Gold's rise cools quickly on market optimism, risk tolerance

Promising indicators, hopes for key rate hikes counter Trump-Russia furor

RURIKA IMAHASHI, Nikkei staff writer

Gold has a history of being bought up in tense times.

TOKYO -- Gold's fear-based surge is losing momentum, as rebounding optimism for U.S. interest rate hikes and economic health overcome the political storm in Washington, while the market appears to be getting used to ongoing risk.

The precious metal's price spiked this week amid news of questionable behavior by U.S. President Donald Trump. Reports that Trump asked former FBI director James Comey -- whom he later fired -- to drop a probe into former national security adviser Michael Flynn's ties to Russia, and that the president leaked top-secret intelligence to Moscow, have sparked a frenzy. Some have even floated the possibility of impeachment.

The VIX Index, a measure of the implied volatility of U.S. stocks that gauges investors' fears, jumped to 15.59 earlier this week after long holding steady in the 10-point range. The market swerved into risk-off mode, and concerns over the protracted wait facing key administration policies such as tax reform and infrastructure spending sent equities and the dollar sliding further.

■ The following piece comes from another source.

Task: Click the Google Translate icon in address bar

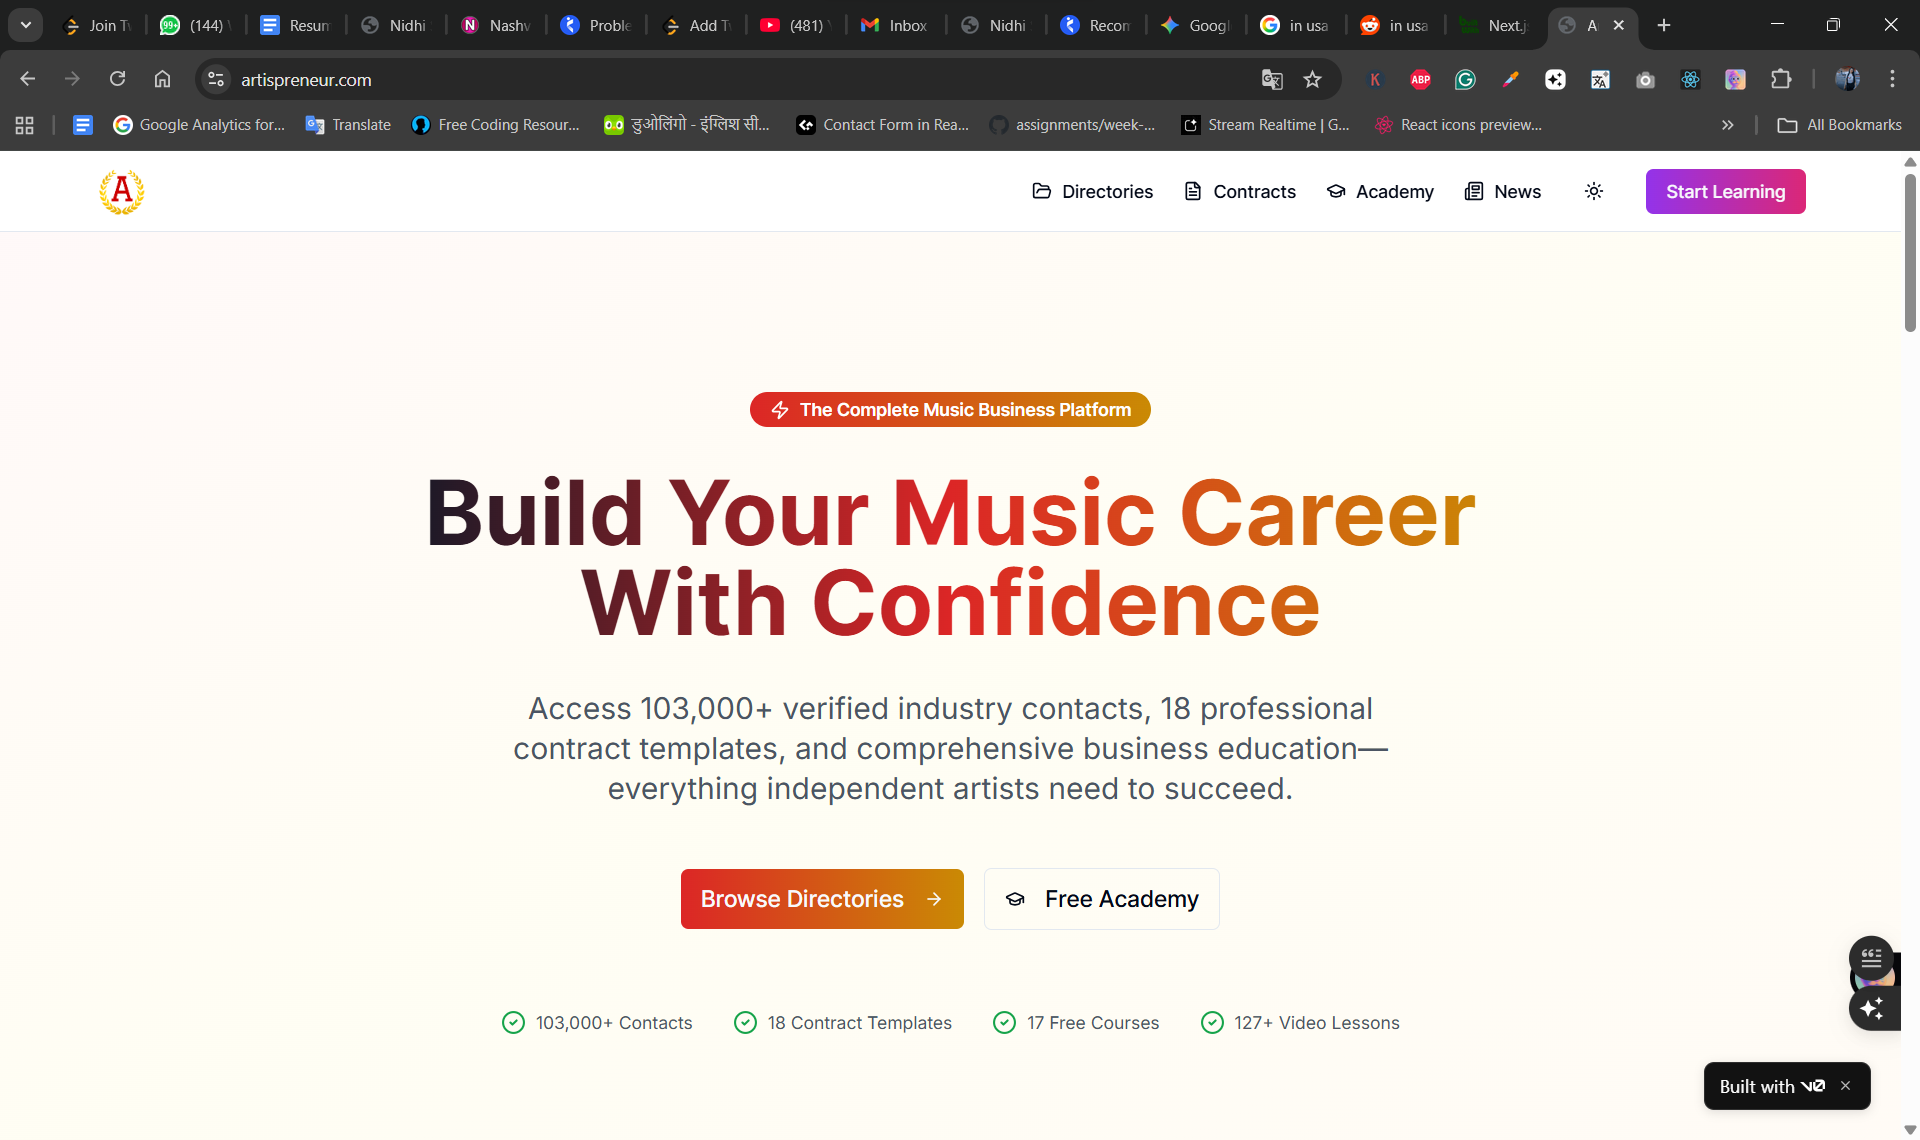Action: [1271, 80]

As a result, gold -- which is often treated as a safe haven in times of stress -- saw its price soar by around $30, or 2%, over Wednesday and Thursday, at one point touching the range of $1,265 per troy ounce. Speculators who had been paring back their net purchasing of the precious metal suddenly began to buy it back.

But the gold rush quickly waned, and Friday found futures prices settling back to around $1,250 per troy ounce in the New York market, down about 1.2% on the day.

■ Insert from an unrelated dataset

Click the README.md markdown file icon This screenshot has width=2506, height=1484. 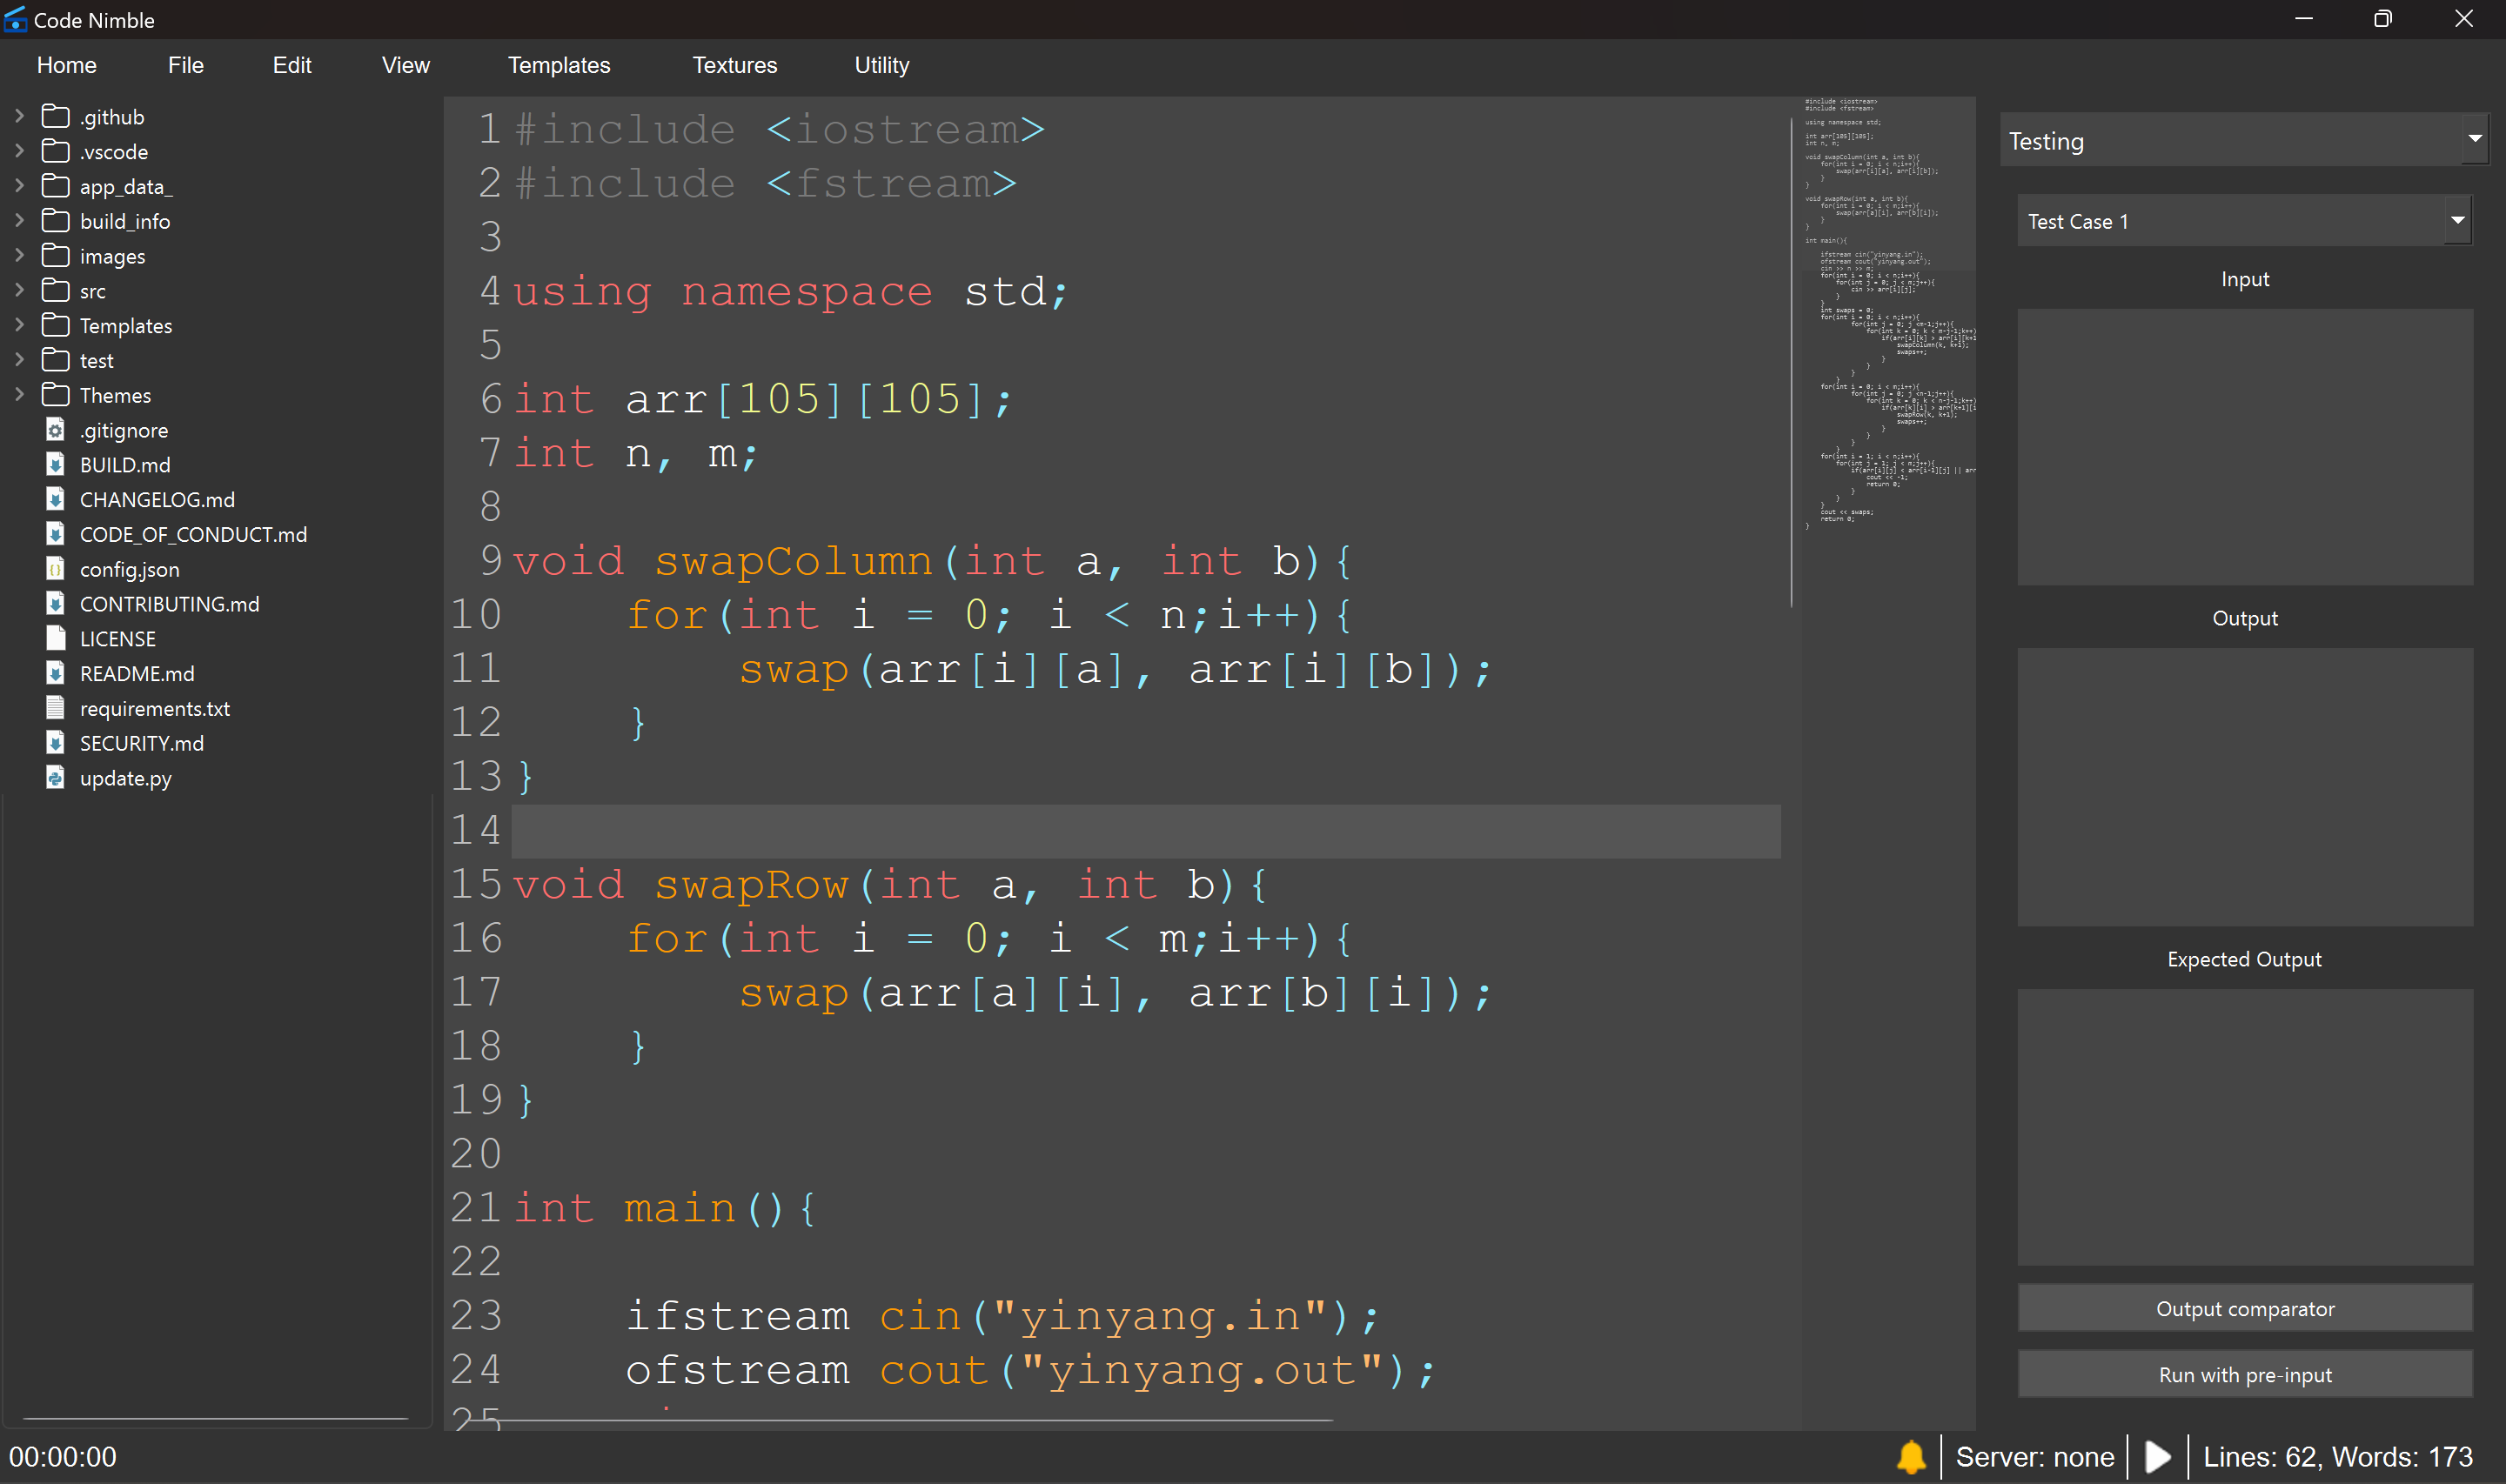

One source of relief was a healthy manufacturing activity index released Thursday by the Federal Reserve Bank of Philadelphia. The index grew for the first time in three months, soundly beating market predictions with a reading of 38.8. The U.S. Department of Labor also published numbers showing new unemployment insurance requests fell to a roughly three-month low, confirming that the economy is holding firm.

The speed with which gold corrected its sudden rise also "speaks volumes about how strong the downward pressure is" from renewed optimism for interest rate hikes, says market analyst Itsuo Toshima.

Some sources of risk still smolder. Iran is holding the first round of voting in its presidential election Friday, with an anti-U.S. hard-liner gaining steam. Just Wednesday, the Trump administration imposed new sanctions related to Iran's ballistic missile program, and the impact this will have on swing votes is not yet clear. Washington also may very well face a long investigation into the administration's ties with Russia.

With uncertainty still bubbling around the world, gold "is unlikely to be sold off," observes a senior economist at Nomura Securities. But some say Janet Yellen -- who chairs the U.S. Federal Reserve, which is responsible for raising key interest rates -- "likely wants to lay a path to normalize monetary policy in the remainder of her term ending February," according to Koichiro Kamei, a financial and precious-metals analyst. This suggests gold's price increases would be limited even if it were heavily bought up.

The market has weathered geopolitical jitters all year, including North Korean tensions and far-righter Marine Le Pen's momentum -- though eventual loss -- in France's presidential election. Players may have grown somewhat accustomed to anxiety, making it hard for gold to sustain a price rise even amid Trump's treadmill of Russia scandals. Barring a shock so great as to counter the downward pressure from expectations for interest-rate hikes, gold will have trouble breaking through the $1,290-per-troy-ounce range seen in mid-April.